Malgré tous les risques énormes que cela représentait pour la nation allemande dans son ensemble, l’élite allemande a apparemment voulu la guerre. Il est fort possible que, pour eux, les bénéfices potentiels l’aient emporté sur les risques négligeables qu’ils encouraient.

Un bref examen des clivages de classe et des sondages en Allemagne et dans l’ensemble de l’Europe montre que les répercussions de la guerre n’ont pas atteint l’élite, du moins jusqu’à présent. Tout d’abord, un bref résumé de l’extrême inégalité des richesses en Allemagne :

«Malgré de nombreuses années de gouvernement social-démocrate et un État-providence étendu, l’inégalité des richesses en Allemagne est très élevée. Selon l’enquête SOEP, 39% de la population allemande dispose d’un patrimoine financier net nul (ou quasi nul) et près de 90% de la population dispose d’un patrimoine financier net négligeable (reflété par le fait que le revenu mensuel tiré de la propriété est inférieur à 100 euros par personne). L’inégalité de la richesse en Allemagne (selon la mesure utilisée) est donc égale, voire supérieure, à l’inégalité de la richesse aux États-Unis, qui est très élevée. Le sentiment que de nombreuses grandes fortunes sont cachées ou bénéficient d’abris fiscaux grâce aux différents régimes européens et à la concurrence fiscale entre les pays de l’UE, ajoute au sentiment d’injustice».

L’histoire est la même dans toute l’UE, les politiques d’austérité des années 2010 ayant joué un rôle majeur dans le creusement de l’écart. Et la guerre en Ukraine n’a fait qu’accélérer ce processus. Depuis le début de la guerre, les salaires minimums réels ont diminué dans la quasi-totalité des 21 pays de l’UE qui disposent d’un salaire minimum, et les salaires réels ont chuté à une vitesse record en Allemagne l’année dernière. Il n’existe aucun plan pour remédier à cette situation.

Les sondages les plus récents de la Commission européenne, qui ventilent aisément les résultats en fonction des classes sociales, révèlent une divergence totale entre l’élite européenne et la classe ouvrière sur les questions économiques et les retombées de la guerre contre la Russie.

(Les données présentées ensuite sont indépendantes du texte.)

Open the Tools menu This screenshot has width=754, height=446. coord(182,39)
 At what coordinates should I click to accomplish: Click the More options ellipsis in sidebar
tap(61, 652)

Les sondages européens révèlent des divergences majeures sur les questions liées au travail. Ainsi, 52% de la classe ouvrière considèrent que des conditions de travail équitables sont le facteur le plus important pour le développement social et économique de l’UE. Seuls 30% des membres de la classe supérieure partagent ce point de vue. Par ailleurs, 66% des travailleurs de l’UE estiment que leur qualité de vie se dégrade ; seuls 38% des membres de la classe supérieure partagent ce point de vue.

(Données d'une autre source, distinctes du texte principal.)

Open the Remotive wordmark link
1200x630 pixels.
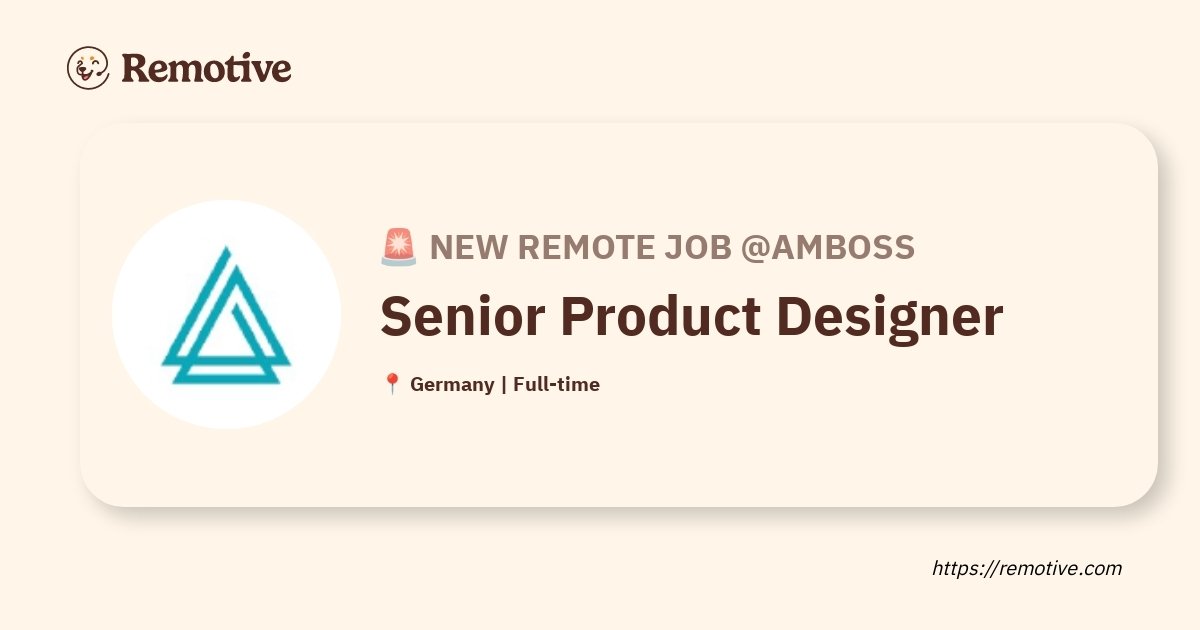[x=206, y=68]
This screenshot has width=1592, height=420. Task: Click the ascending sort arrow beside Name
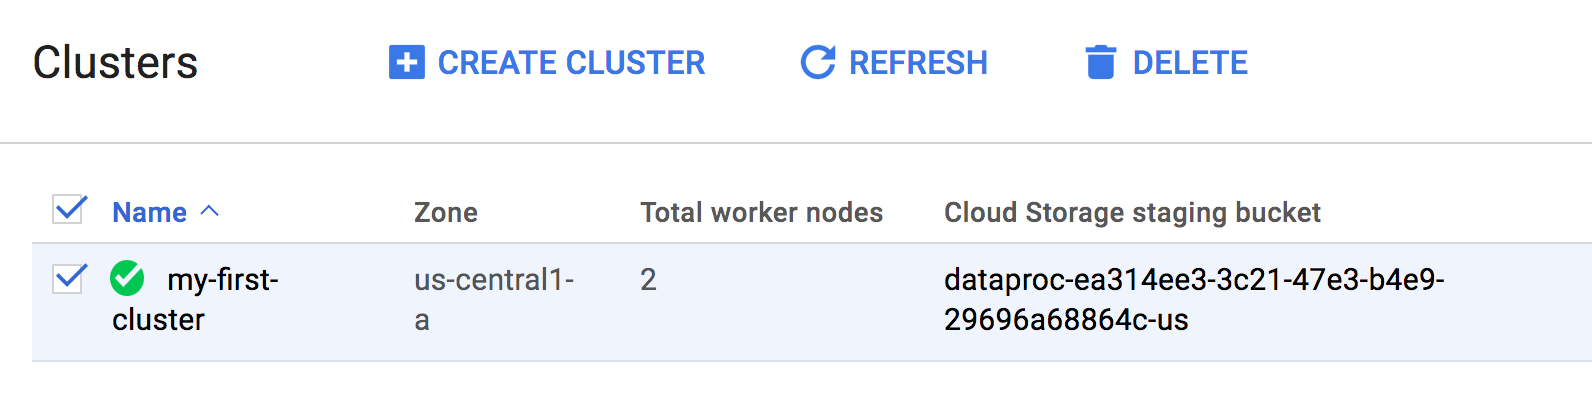coord(210,211)

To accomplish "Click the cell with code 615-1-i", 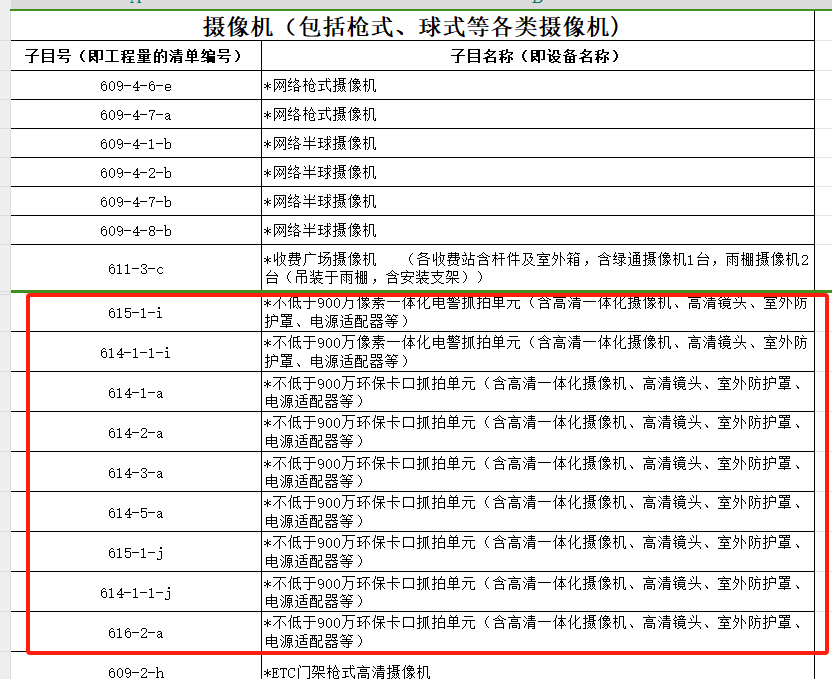I will pos(135,313).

Sur la question de savoir si la guerre en Ukraine a de graves conséquences financières pour vous personnellement, 47% des Allemands disent oui, 52 disent non et le reste ne sait pas. 61% des Européens dans leur ensemble disent oui.

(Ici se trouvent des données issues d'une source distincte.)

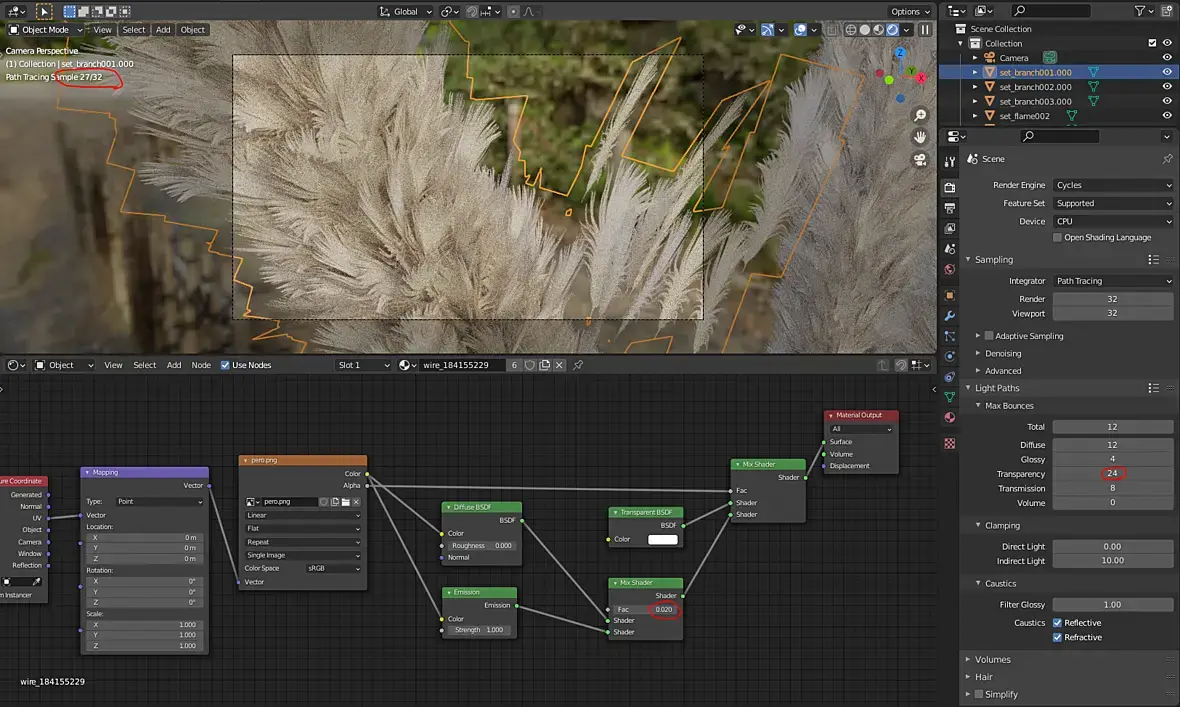The image size is (1180, 707).
Task: Toggle camera view with the camera gizmo
Action: [920, 160]
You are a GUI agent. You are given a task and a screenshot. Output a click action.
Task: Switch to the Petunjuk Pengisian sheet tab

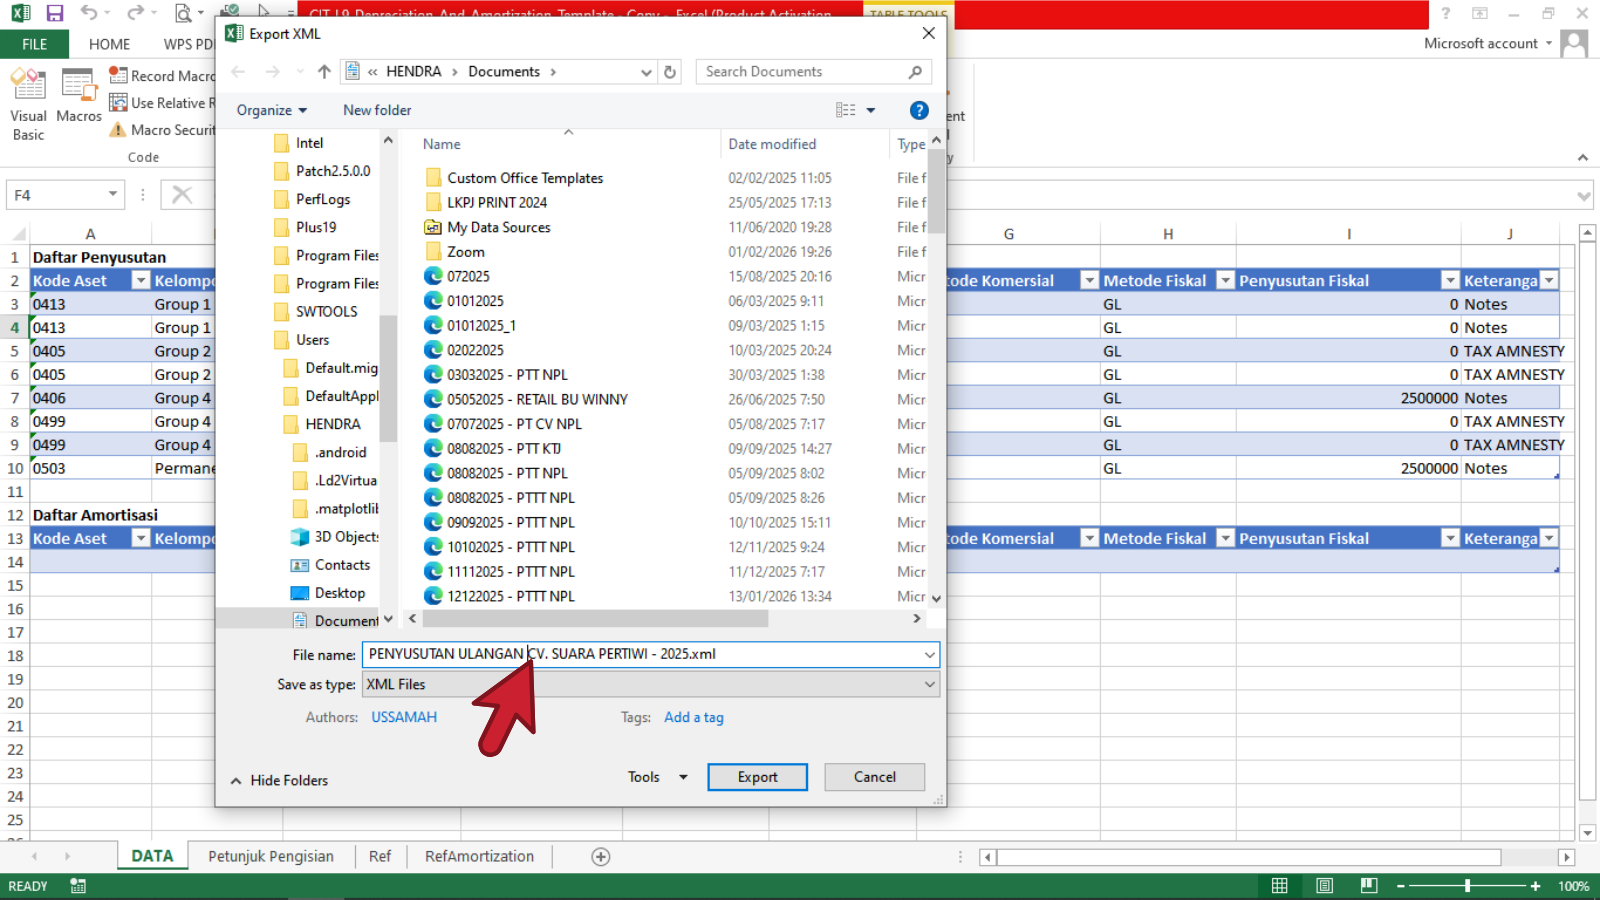tap(270, 857)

La division de l’UE en fonction des classes sociales reste claire. 71% des membres de la classe ouvrière estiment que la guerre leur fait du tort sur le plan financier. Seuls 40% des membres de la classe supérieure partagent ce point de vue. 71% des personnes en difficulté financière déclarent que leur situation s’est détériorée au cours de l’année écoulée. 26% des personnes aisées partagent ce point de vue.

Plus généralement, la classe ouvrière se méfie davantage des institutions non démocratiques qui sont au cœur des efforts de guerre :

  • Seulement 35% de la classe ouvrière fait confiance à la Commission européenne, ce qui est le cas de 68% de la classe supérieure.
  • 33% de la classe ouvrière fait confiance à la Banque centrale européenne ; 67% de la classe supérieure.
  • Les personnes qui ont souvent du mal à payer leurs factures sont plus nombreuses à avoir une opinion négative de l’UE qu’une opinion positive. La situation est complètement inversée pour ceux qui n’ont pas à se préoccuper de leurs factures.
  • Un pourcentage beaucoup plus élevé de la classe supérieure souhaite que davantage de décisions soient prises au niveau de l’UE.
  • La classe ouvrière est beaucoup plus pessimiste quant à l’avenir de l’UE.
  • 58% de ceux qui ont des difficultés financières se méfient de l’OTAN. Seuls 15% des membres de la «classe supérieure» ont les mêmes craintes.
  • Lorsqu’il s’agit pour l’UE de dépenser plus d’argent pour la défense, une fois de plus, plus on monte dans la hiérarchie des classes, plus le soutien est important.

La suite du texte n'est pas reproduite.